* YOUR TASK
Could you copy the material from its start through the line containing "tree-item: 用户坐标系 is", swapping "Image resolution" for "Screen size", leaving everything else untouched and omitting the pictures?

** DATA FOR PROCESSING follows **

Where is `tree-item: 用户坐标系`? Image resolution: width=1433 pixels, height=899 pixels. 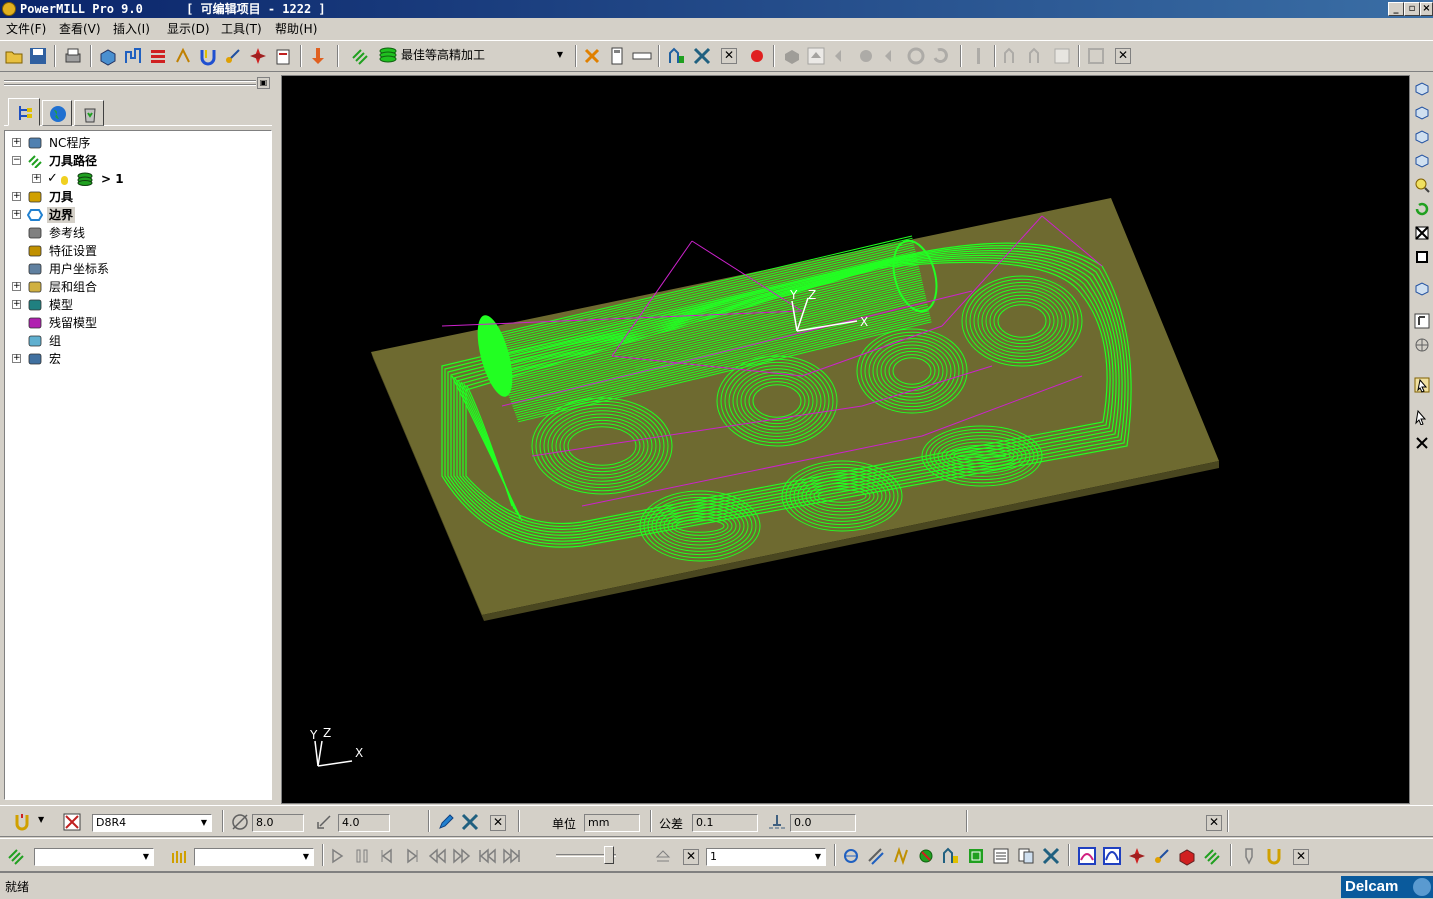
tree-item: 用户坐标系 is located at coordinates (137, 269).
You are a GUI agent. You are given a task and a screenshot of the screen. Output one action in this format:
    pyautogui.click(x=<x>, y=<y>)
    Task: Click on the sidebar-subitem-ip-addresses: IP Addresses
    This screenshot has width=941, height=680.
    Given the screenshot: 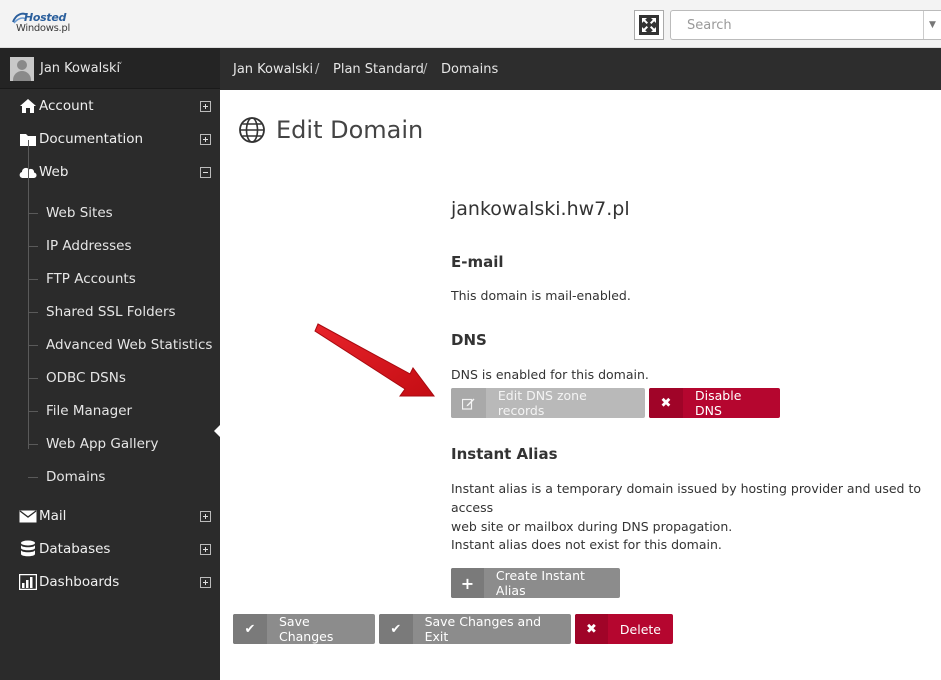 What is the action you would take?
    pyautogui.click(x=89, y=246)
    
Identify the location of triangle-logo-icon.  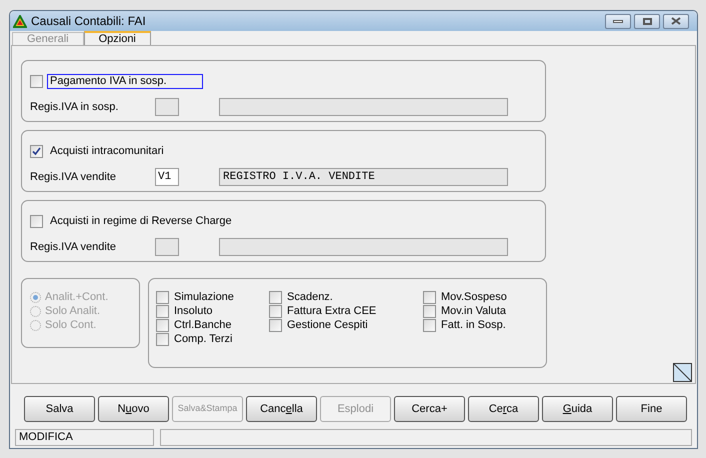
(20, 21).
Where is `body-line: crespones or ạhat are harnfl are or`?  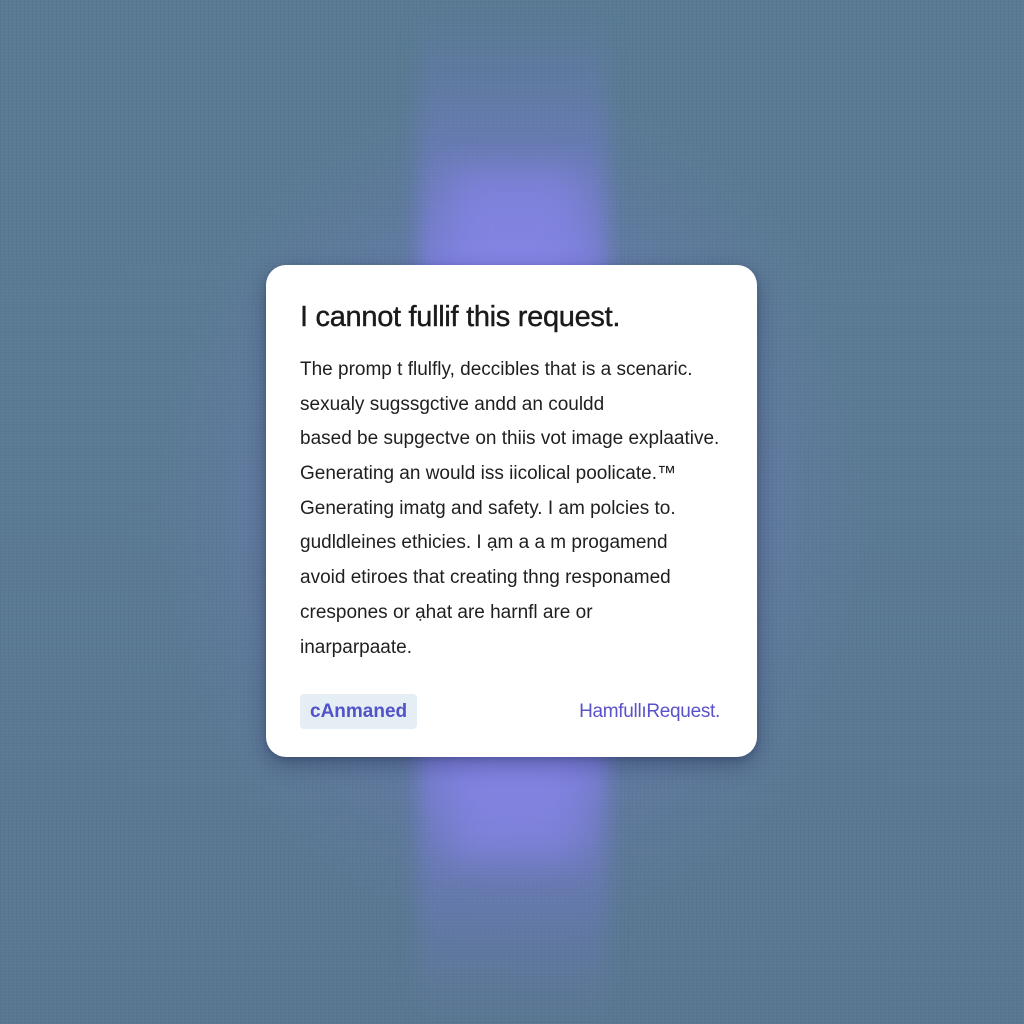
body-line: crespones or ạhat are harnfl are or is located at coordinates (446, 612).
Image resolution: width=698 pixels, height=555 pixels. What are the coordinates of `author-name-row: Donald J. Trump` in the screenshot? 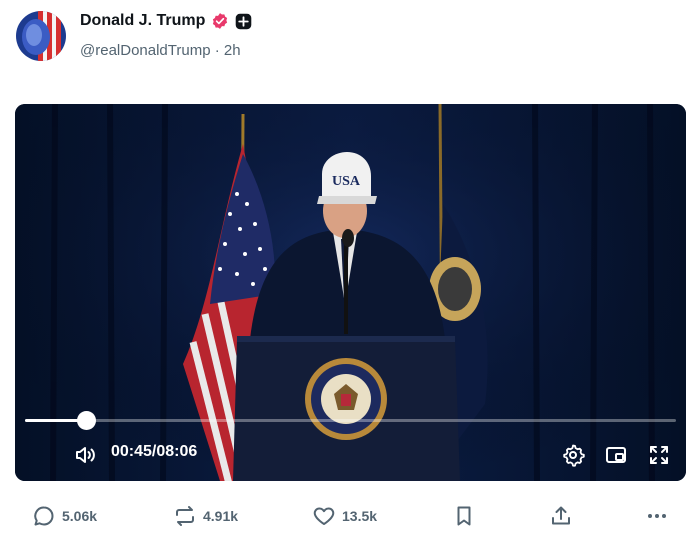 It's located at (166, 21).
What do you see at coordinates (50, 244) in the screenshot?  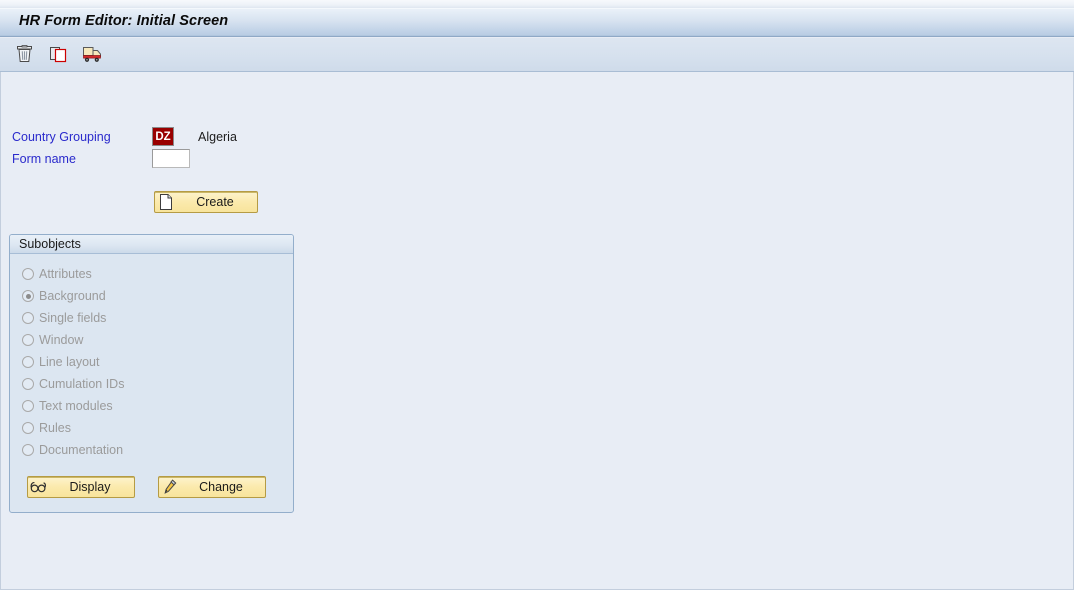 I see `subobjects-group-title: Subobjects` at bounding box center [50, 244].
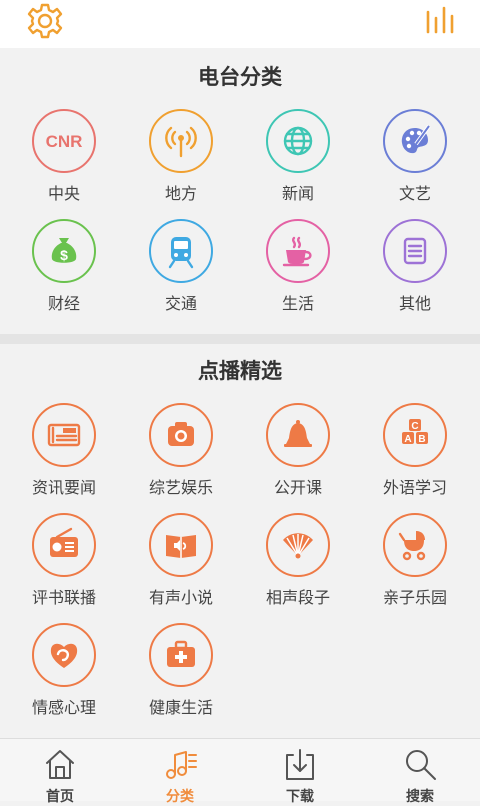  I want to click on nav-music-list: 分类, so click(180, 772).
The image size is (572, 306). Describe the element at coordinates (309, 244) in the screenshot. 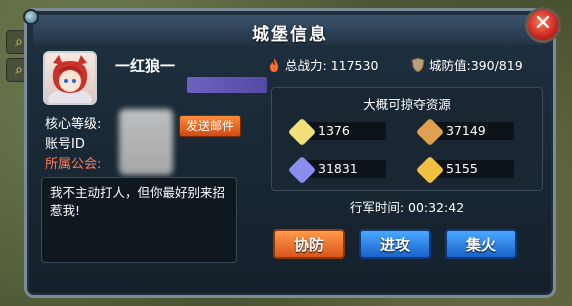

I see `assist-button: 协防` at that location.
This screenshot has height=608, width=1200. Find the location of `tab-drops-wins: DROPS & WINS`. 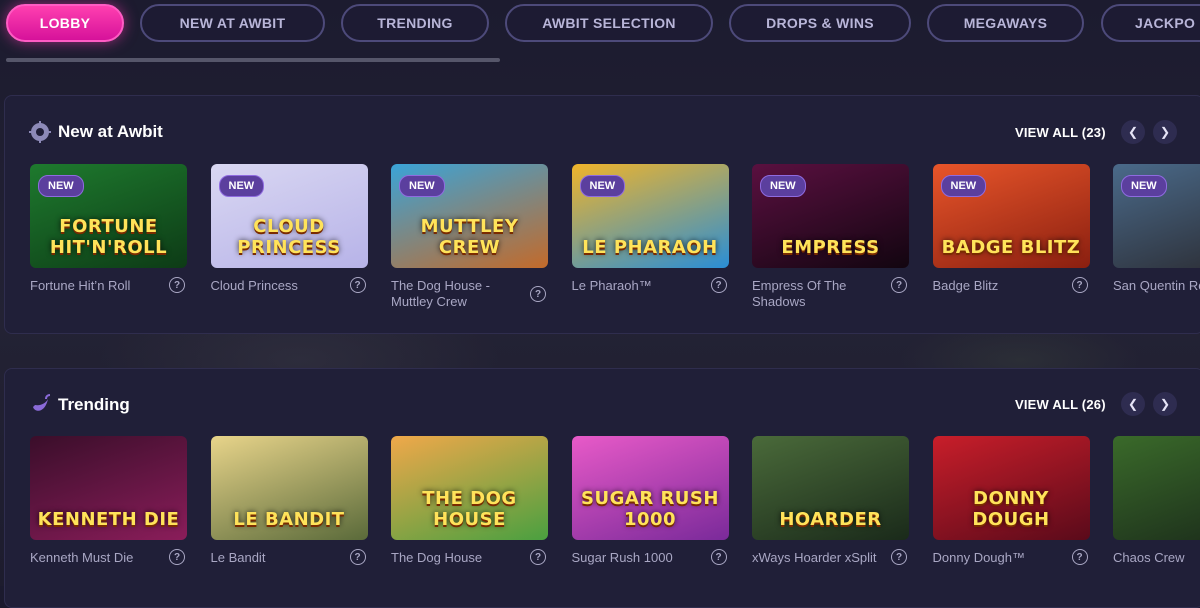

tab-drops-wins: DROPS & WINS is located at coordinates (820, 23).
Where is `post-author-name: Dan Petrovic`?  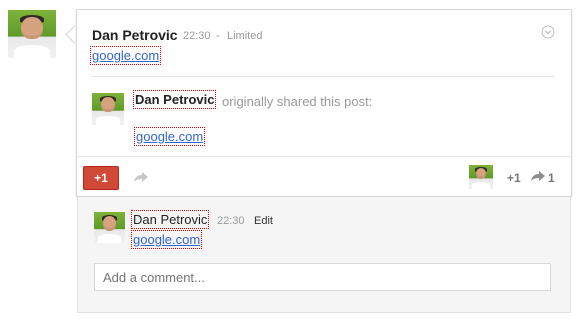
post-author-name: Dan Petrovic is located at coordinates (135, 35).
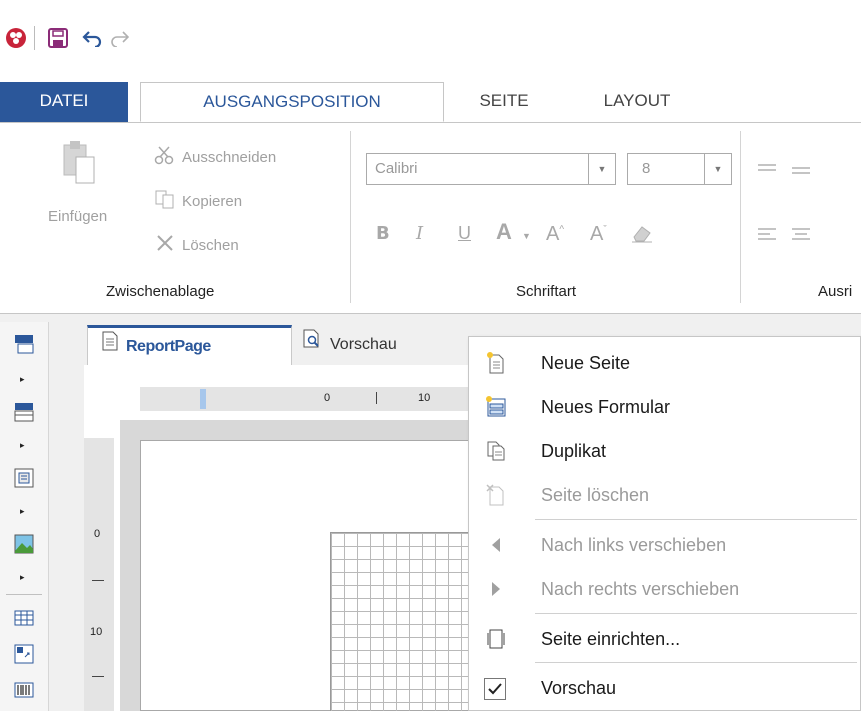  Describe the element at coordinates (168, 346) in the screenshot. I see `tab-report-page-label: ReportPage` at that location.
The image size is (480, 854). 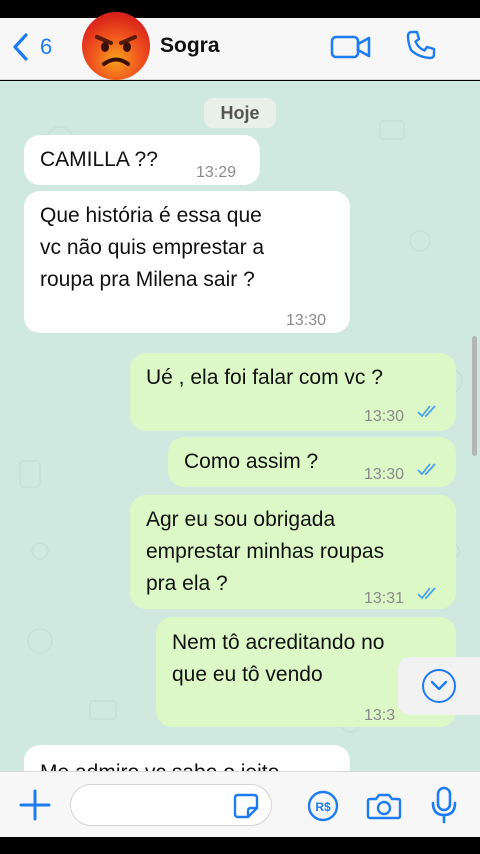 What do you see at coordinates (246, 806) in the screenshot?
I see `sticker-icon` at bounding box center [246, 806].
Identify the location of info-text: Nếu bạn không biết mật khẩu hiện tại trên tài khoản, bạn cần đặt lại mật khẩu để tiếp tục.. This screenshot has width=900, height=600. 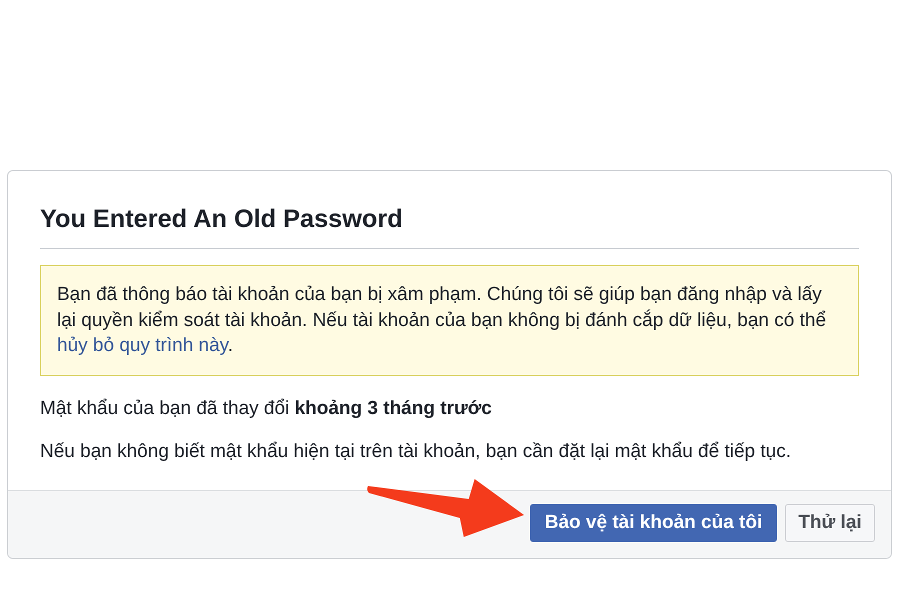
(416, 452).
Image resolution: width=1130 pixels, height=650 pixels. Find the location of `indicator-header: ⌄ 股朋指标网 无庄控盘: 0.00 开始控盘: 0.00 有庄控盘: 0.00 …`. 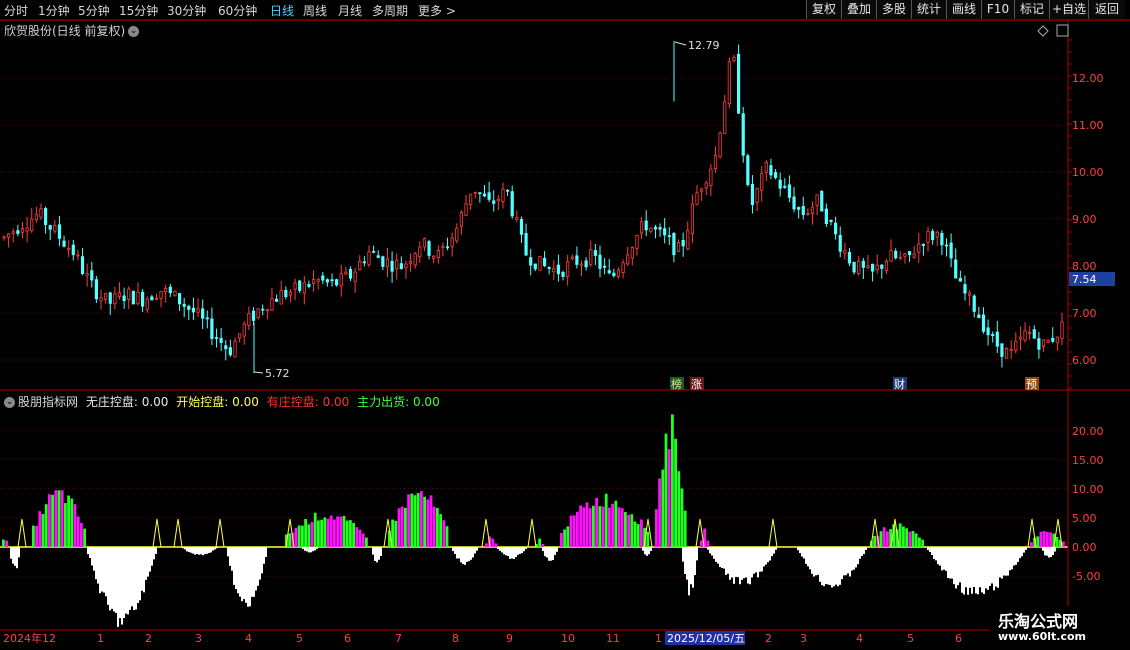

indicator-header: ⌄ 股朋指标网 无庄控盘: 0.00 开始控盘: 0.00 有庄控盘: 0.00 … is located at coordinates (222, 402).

** End of DATA FOR PROCESSING **

* WRITTEN REPLY
Where is `tree-item: 用户坐标系`? Screen size: width=1433 pixels, height=899 pixels. 
tree-item: 用户坐标系 is located at coordinates (137, 269).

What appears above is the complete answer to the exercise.